Imagine you have two (mean zero) random variables $X$ and $Y$ and you try to predict $Y$ from $X$. The optimal linear predictor (in a least squares sense) is $$y = \frac{\sigma_{yx}}{\sigma_x^2}x = \frac{\rho_{yx} \sigma_y}{\sigma_x}x,$$ which basically means that you divide $x$ by the variance of $X$ multiply it with the correlation coefficient and rescale it with the variance of $Y$. If the correlation is $\rho_{yx}=0$, then there's no meaningful prediction of $Y$ from $X$ (except $Y$ is zero all the time).

On the other hand, if you have to uncorrelated (mean zero) random variables $X$ and $Y$ and you project them on two linearly dependent vectors $\mathbf w$ and $\mathbf v$, then the results will be correlated: Assume that $\|\mathbf v\|=\|\mathbf w\|=1$, $W=(\mathbf v,\mathbf w)^\top$, $\mathbf z = (x,y)^\top$, and $\tilde{\mathbf z} = W \mathbf z$, then $$\Sigma_{\tilde z\tilde z} = E\left[\tilde{\mathbf z} \tilde{\mathbf z}^\top \right] = WE\left[\mathbf z \mathbf z^\top \right]W^\top = WDW^\top \not= I$$ where $D$ is a diagonal matrix (the covariance matrix of $X$ and $Y$).

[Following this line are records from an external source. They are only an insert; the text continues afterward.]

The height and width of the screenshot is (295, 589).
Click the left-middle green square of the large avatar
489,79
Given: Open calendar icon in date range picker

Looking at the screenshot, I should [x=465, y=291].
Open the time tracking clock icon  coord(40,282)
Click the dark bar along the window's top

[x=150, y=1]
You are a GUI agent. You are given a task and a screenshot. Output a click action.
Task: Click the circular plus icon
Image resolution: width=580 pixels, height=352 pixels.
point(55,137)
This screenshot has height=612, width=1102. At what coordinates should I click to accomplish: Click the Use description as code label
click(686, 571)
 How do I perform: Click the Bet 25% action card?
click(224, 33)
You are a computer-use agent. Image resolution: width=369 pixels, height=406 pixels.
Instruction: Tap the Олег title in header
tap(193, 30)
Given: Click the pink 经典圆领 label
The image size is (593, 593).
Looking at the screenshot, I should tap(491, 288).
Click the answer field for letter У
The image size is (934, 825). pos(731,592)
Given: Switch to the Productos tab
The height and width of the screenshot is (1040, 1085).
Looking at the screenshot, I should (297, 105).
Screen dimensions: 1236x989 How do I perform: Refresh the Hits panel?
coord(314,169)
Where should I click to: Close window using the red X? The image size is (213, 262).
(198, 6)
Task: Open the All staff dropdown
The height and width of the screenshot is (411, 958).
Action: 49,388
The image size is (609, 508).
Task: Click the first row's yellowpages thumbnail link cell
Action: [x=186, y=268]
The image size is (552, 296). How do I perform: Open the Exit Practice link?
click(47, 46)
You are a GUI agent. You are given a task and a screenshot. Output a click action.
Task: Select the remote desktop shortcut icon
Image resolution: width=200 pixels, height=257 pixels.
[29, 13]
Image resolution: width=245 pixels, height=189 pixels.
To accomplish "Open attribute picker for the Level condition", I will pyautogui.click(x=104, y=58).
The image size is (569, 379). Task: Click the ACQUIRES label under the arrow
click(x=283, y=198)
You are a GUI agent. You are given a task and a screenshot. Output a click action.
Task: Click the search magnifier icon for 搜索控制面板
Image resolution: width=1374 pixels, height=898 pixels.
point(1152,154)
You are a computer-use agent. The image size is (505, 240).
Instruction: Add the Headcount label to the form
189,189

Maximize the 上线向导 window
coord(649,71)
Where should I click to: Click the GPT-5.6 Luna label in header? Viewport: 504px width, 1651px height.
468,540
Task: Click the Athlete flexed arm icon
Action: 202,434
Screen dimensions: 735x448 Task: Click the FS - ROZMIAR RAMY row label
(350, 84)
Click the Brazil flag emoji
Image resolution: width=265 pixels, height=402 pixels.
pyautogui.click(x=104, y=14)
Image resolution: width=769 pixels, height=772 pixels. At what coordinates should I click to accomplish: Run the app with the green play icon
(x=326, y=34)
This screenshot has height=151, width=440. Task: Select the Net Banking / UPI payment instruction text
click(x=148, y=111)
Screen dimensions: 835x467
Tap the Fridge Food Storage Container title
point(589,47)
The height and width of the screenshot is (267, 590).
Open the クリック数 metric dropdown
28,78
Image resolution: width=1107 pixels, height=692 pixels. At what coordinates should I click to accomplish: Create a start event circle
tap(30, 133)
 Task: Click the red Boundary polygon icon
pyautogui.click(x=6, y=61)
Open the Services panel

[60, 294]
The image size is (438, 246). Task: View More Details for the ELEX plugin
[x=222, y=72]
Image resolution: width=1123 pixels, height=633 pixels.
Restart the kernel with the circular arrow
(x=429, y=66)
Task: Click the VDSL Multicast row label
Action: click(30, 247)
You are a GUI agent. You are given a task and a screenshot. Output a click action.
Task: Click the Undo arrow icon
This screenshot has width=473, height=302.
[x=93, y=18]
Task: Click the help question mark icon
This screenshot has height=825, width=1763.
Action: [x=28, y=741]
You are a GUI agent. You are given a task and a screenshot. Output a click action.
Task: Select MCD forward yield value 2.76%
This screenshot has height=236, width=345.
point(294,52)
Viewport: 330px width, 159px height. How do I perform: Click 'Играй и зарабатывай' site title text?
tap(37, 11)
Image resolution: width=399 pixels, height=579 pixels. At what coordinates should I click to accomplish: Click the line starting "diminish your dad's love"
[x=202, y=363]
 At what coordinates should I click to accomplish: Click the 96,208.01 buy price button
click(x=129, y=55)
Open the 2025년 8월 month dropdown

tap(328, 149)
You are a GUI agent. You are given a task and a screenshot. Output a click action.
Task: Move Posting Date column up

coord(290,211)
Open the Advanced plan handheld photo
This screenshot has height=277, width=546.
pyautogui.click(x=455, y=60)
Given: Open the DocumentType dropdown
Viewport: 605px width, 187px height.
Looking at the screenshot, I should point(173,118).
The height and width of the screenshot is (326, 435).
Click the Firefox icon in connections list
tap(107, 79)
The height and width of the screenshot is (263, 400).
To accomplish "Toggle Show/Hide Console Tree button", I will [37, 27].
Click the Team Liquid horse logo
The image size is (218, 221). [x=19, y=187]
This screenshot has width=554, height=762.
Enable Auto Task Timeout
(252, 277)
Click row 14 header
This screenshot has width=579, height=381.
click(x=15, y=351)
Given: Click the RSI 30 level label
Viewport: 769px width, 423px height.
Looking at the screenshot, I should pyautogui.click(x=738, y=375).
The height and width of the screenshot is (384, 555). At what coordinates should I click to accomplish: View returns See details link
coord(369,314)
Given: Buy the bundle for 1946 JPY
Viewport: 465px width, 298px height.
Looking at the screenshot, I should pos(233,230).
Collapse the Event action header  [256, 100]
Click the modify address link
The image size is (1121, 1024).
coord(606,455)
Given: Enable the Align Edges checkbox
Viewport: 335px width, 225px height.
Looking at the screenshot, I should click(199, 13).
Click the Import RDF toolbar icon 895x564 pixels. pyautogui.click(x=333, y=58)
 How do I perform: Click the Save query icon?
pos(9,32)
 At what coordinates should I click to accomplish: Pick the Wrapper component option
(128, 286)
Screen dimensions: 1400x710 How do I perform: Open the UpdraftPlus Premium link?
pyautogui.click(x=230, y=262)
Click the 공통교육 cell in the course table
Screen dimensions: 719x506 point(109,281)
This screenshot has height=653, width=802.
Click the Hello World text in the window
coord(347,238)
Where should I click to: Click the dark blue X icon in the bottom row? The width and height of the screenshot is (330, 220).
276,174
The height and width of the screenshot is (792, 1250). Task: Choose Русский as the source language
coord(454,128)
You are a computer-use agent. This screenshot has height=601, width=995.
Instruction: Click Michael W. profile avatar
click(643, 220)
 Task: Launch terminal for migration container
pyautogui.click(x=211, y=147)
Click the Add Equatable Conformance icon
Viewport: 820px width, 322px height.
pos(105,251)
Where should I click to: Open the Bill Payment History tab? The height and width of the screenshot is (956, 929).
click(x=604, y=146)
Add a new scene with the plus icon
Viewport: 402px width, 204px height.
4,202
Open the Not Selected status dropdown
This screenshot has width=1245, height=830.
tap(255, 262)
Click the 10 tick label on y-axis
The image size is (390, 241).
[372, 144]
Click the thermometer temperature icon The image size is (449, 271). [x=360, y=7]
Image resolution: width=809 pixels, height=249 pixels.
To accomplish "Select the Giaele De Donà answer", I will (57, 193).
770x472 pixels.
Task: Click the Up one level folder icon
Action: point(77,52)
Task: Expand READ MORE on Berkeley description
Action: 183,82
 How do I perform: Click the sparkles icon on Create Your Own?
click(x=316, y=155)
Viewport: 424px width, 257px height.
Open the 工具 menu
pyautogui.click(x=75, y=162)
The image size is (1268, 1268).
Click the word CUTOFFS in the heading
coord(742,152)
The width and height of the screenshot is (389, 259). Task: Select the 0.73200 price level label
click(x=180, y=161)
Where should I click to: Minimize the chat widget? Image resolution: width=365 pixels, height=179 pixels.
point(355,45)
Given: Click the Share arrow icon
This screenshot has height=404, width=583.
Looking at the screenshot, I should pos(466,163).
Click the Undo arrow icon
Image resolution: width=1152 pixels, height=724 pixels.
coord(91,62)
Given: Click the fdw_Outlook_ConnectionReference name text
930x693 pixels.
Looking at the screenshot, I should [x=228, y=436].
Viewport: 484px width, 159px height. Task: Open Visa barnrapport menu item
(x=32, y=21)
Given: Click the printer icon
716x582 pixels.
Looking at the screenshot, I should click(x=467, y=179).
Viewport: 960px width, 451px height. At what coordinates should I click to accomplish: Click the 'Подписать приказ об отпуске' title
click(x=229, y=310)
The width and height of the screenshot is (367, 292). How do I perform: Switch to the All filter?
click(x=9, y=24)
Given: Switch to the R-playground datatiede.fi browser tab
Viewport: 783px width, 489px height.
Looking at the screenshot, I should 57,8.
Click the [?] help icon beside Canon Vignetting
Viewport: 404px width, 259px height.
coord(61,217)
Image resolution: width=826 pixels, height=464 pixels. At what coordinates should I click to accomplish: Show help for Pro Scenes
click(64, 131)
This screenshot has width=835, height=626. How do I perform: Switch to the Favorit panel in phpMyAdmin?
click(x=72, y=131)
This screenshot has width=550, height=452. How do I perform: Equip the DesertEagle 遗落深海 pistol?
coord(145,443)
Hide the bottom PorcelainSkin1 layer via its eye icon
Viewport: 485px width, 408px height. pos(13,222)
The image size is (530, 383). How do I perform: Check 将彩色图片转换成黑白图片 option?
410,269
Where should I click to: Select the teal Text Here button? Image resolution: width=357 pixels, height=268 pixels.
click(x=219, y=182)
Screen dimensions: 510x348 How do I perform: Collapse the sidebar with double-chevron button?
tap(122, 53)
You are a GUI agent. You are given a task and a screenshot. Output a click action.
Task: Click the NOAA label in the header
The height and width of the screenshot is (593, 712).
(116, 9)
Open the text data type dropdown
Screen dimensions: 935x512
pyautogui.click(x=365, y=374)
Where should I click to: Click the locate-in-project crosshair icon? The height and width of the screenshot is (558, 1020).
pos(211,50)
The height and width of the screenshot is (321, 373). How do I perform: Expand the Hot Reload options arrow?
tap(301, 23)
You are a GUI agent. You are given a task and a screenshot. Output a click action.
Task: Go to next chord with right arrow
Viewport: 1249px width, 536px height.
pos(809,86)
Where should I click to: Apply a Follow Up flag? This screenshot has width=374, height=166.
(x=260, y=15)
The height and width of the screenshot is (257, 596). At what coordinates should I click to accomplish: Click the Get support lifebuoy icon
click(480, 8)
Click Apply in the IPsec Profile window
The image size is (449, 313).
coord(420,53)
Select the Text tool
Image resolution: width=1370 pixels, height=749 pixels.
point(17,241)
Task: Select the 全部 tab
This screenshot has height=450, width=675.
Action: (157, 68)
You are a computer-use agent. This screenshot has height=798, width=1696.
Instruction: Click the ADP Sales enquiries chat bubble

However, you can also see that $\tilde{Z_1}$ and $\tilde{Z_2}$ would still have been uncorrelated if $\mathbf v$ and $\mathbf w$ were orthogonal and $D=I$.

If you have several IVs and want to do linear regression, you want your IVs be uncorrelated because then you can use them one at a time. If they are uncorrelated, then you cannot gain information about one IV from another through a linear function, so-in some sense-each of the uncorrelated IVs gives you a fresh look on the dependent variable. Since linear dependence means correlation, you use orthogonalized IVs in regression. In general, however, orthogonalization is not enough to get decorrelation. For that, you must use the principal components (from PCA) which are an orthogonal system. If you additionally equalize the variances in the PCA system (which is called whitening then), you can rotate the IVs again, since they will stay uncorrelated then (but only after whitening and only for orthogonal transforms).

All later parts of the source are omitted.